Osman DİYADİN o.diyadin@hotmail.com

Sevgili okurlar…

Türkiye üzerinde Batı ve ABD’nin artan  saldırısı bugün ortaya çıkan yeni bir olay değil…

Tarihin derinliklerinden beri var..

Uzun yıllardır planlanan ama bir türlü planladıkları hain emellerini hayata geçiremeyenler çıldırmış durumda!..

Çünkü Türkiye uyandı..

Bakın 2011 yılında yazdığım bir yazıyı bugün sizlerle paylaşmak istiyorum…
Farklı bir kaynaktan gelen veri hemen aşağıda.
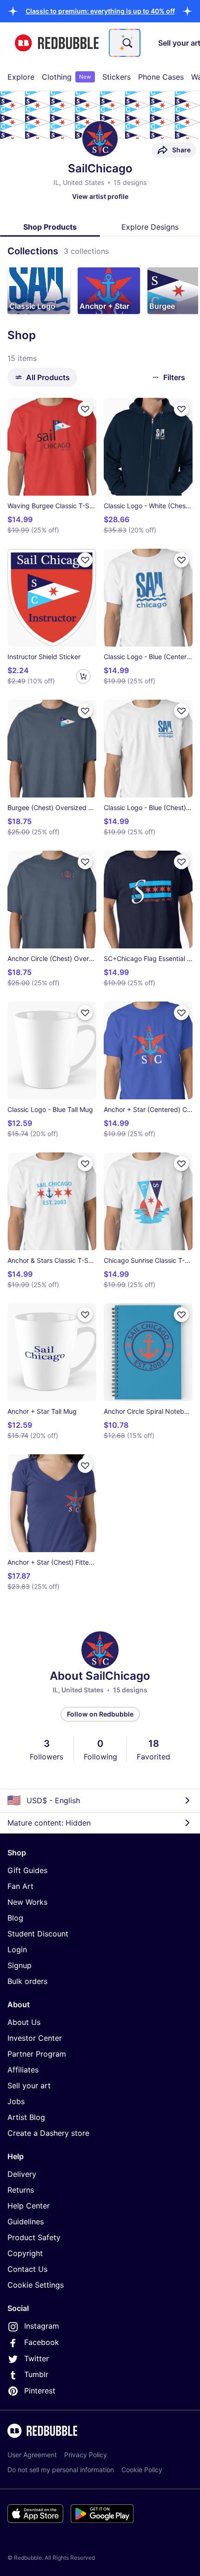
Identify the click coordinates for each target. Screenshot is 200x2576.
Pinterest (39, 2390)
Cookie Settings (35, 2285)
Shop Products (50, 227)
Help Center (28, 2205)
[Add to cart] (83, 676)
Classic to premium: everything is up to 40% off (100, 11)
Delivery (21, 2174)
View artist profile (100, 196)
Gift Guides (27, 1870)
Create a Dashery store (48, 2133)
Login (17, 1949)
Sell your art (29, 2085)
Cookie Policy (141, 2470)
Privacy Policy (85, 2455)
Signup (19, 1965)
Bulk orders (27, 1981)
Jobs (16, 2101)
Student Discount (37, 1933)
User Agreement (32, 2455)
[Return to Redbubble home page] (57, 43)
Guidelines (25, 2221)
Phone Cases (161, 77)
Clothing (66, 77)
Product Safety (33, 2237)
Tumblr (36, 2374)
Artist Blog (26, 2117)
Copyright (25, 2253)
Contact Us (27, 2269)
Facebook (41, 2342)
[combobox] (125, 43)
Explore (20, 77)
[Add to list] (85, 409)
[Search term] (126, 43)
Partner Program (36, 2053)
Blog (15, 1917)
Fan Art (20, 1886)
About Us (23, 2022)
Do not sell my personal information (60, 2470)
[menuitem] (20, 76)
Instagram (41, 2326)
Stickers (116, 77)
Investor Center (34, 2038)
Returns (20, 2189)
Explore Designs (150, 227)
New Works (27, 1902)
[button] (100, 11)
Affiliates (23, 2069)
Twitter (36, 2358)
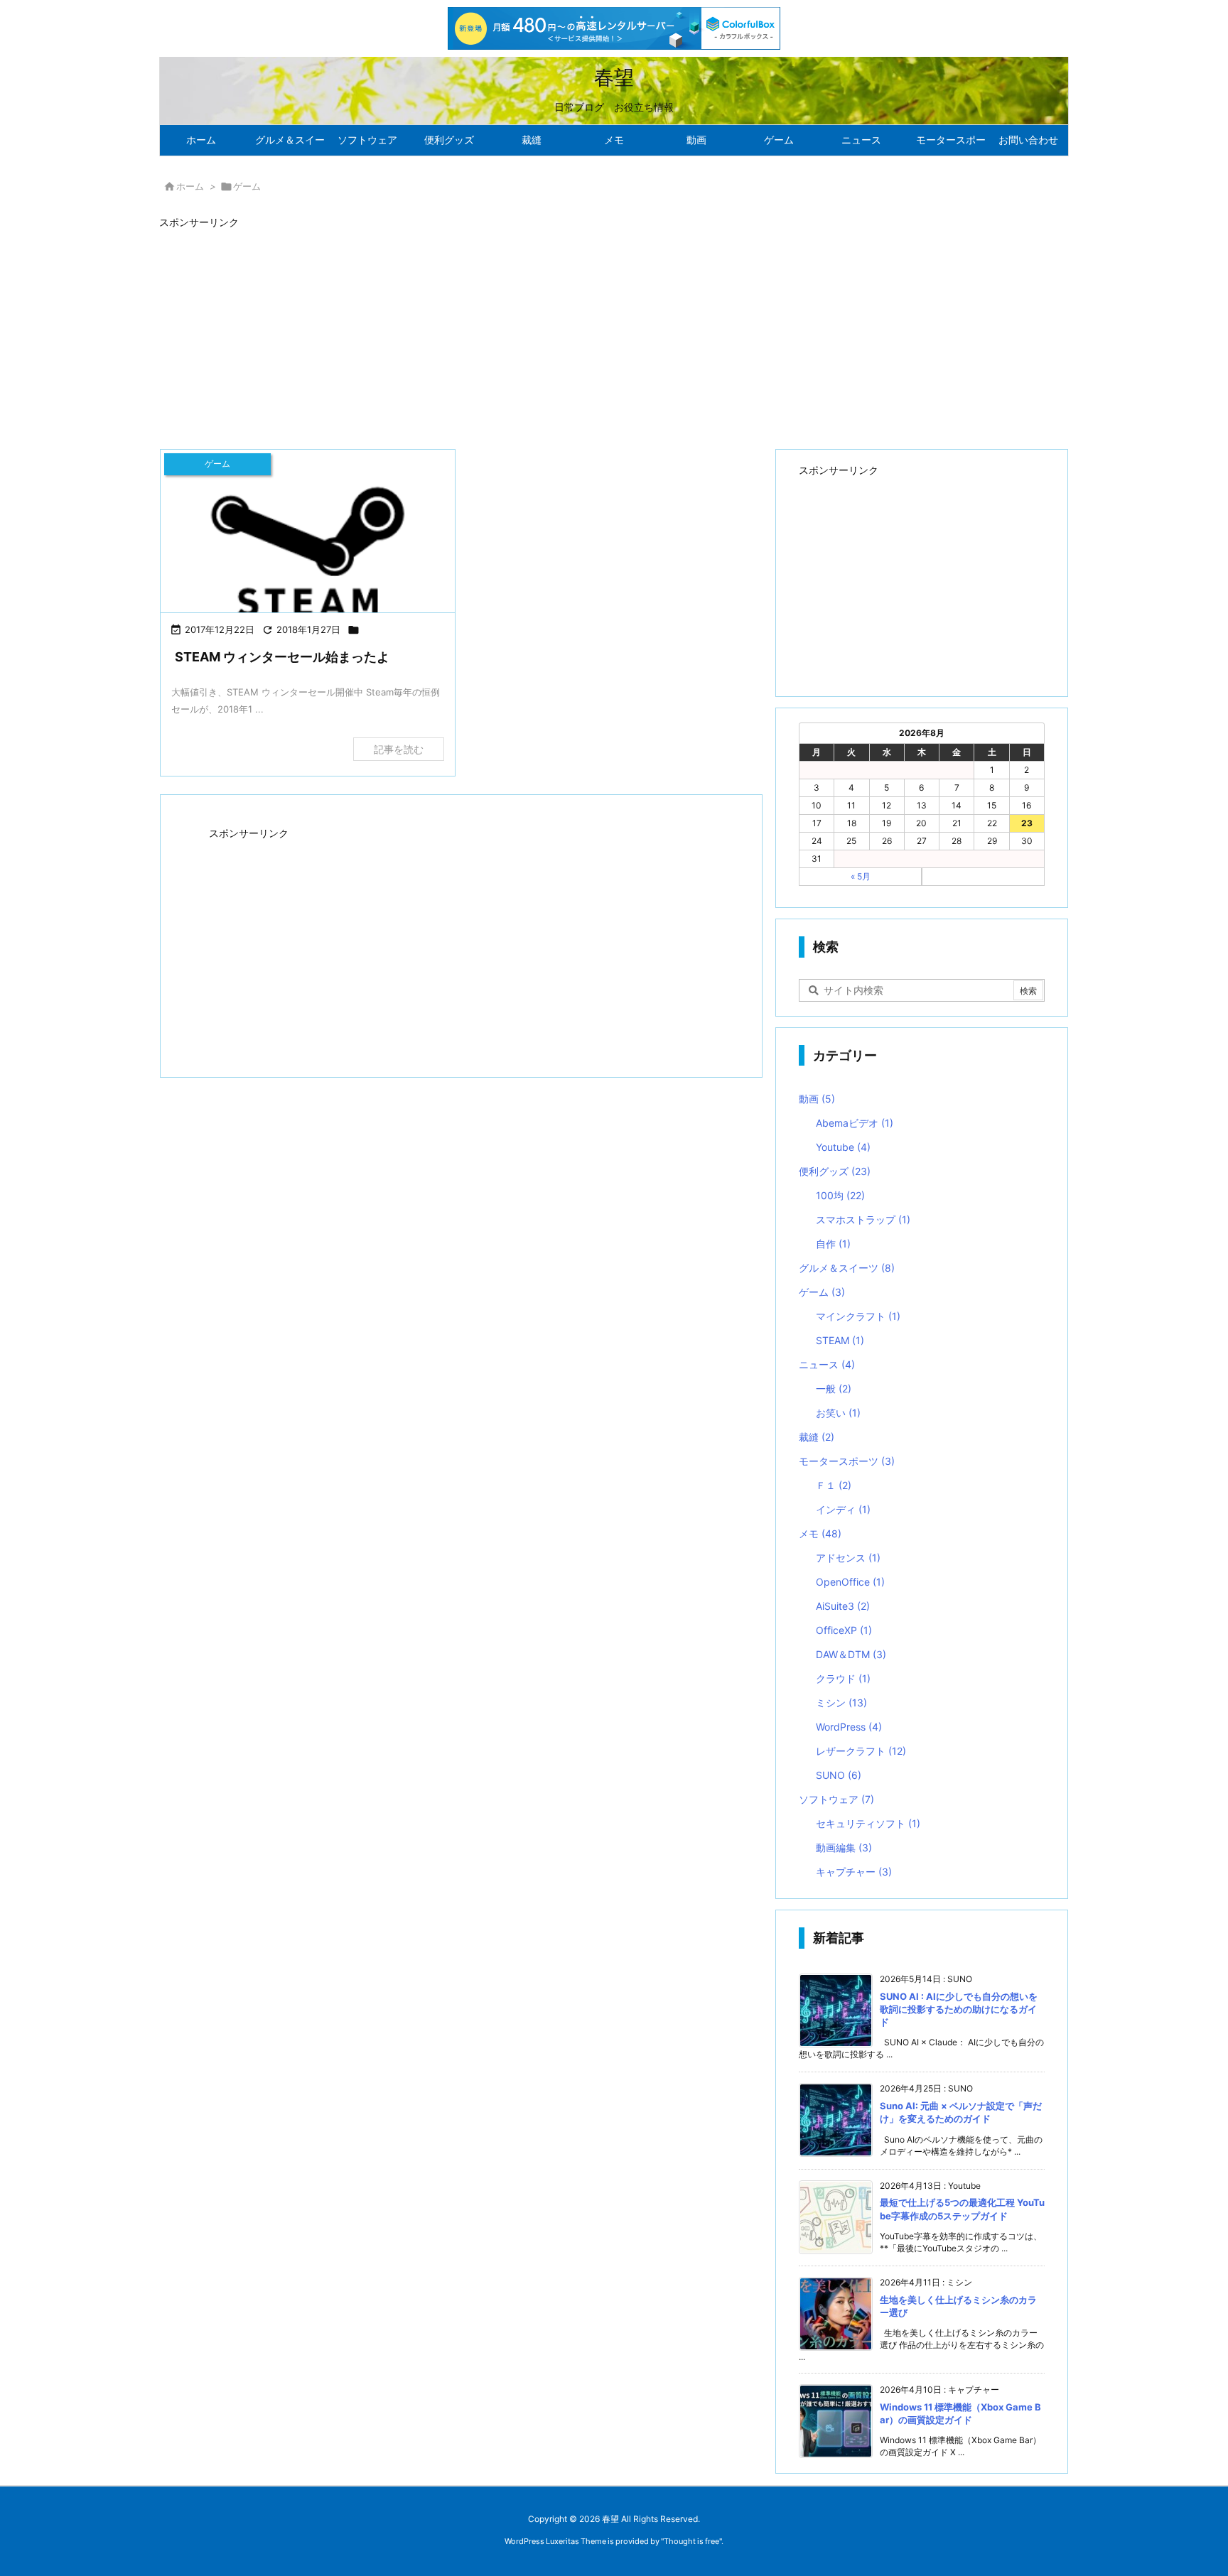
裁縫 (816, 1437)
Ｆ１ (833, 1485)
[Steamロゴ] (308, 552)
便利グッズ (835, 1171)
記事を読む (399, 749)
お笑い (838, 1413)
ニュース (827, 1364)
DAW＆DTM (851, 1654)
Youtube (843, 1147)
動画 (817, 1099)
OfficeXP (844, 1630)
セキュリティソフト (868, 1823)
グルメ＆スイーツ (847, 1268)
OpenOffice (850, 1582)
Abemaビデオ (854, 1123)
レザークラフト (861, 1751)
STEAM (840, 1340)
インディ (843, 1509)
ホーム (190, 186)
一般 (833, 1388)
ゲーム (822, 1292)
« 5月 (861, 876)
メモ (820, 1533)
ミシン (841, 1702)
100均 (840, 1195)
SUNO (838, 1775)
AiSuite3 (843, 1606)
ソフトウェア (836, 1799)
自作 (833, 1244)
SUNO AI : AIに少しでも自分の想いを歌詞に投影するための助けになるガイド (959, 2009)
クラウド (843, 1678)
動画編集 (844, 1847)
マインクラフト (858, 1316)
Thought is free (691, 2541)
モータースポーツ (847, 1461)
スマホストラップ (863, 1219)
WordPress (849, 1727)
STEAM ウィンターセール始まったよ (282, 656)
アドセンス (848, 1558)
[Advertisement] (585, 332)
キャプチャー (854, 1872)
Çünkü bugünleri de çok iyi anlatıyor…

Konu 2003'te Norveç Uluslararası İlişkiler Enstitüsü'ndeki gizli bir rapor
Raporun başlığı ‘2011 Türkiye İç Savaşı..’
O rapora göre Türkiye'de bir iç savaş tezgâhlanıyor!.
Sonra da bölgeye insan hakları adına dışarıdan müdahale!..


O rapor bugünler için de çok şey anlatıyor..
Çünkü uzun yıllardır hedefleyip başaramadıklarını yeniden sözde revize edip devreye soktuklarının aşikar olduğunu okuduğunuz zaman göreceksiniz. 
İyi okuyun..   
***
2003 yılının şubat ayı sonu..
Yer: Norveç Uluslararası İlişkiler Enstitüsü'nde terörizm uzmanı Prof. Dr. Toje Bjorge'nin odası.

Aynı zamanda Danimarka vatandaşı olan ve Norveç'te yaşayan Antrolog & Etnoraf.. Soykırımlar ve Terörizm Araştırmacısı. Lahey Türklere Soykırımları Araştırmalar Vakfı Başkanı Sefa M. Yürükel’in daha önce araştırmacı olarak görev yaptığı enstitüye rutin ziyaretlerinden birinde iyi tanıdığı Prof. Bjorge'nin masasında 35 sayfalık bir rapor dikkatini çekiyor.

Raporun başlığı “2011 Türkiye İç Savaşı.”
Yürükel şoke oluyor.


Raporu eline aldığında 35 sayfayı dikkatle okuyor.

Ortada müthiş bir iç savaş senaryosu dolaşıyor!

Bu esrarengiz raporun kimler tarafından, nasıl ve ne zaman yazıldığı meçhul.Çünkü raporun kopyasını alamıyor bile.Ama raporun tam anlamıyla bir gizli servis elinden çıktığı anlaşılıyor.
“Türkiye için iç savaş senaryosunu yazdılar, şimdi de yönetiyorlar.”  diyen Yürükel, bakın o zaman  yaşadıklarını  kendisine yöneltilen sorularla nasıl anlatmıştı... 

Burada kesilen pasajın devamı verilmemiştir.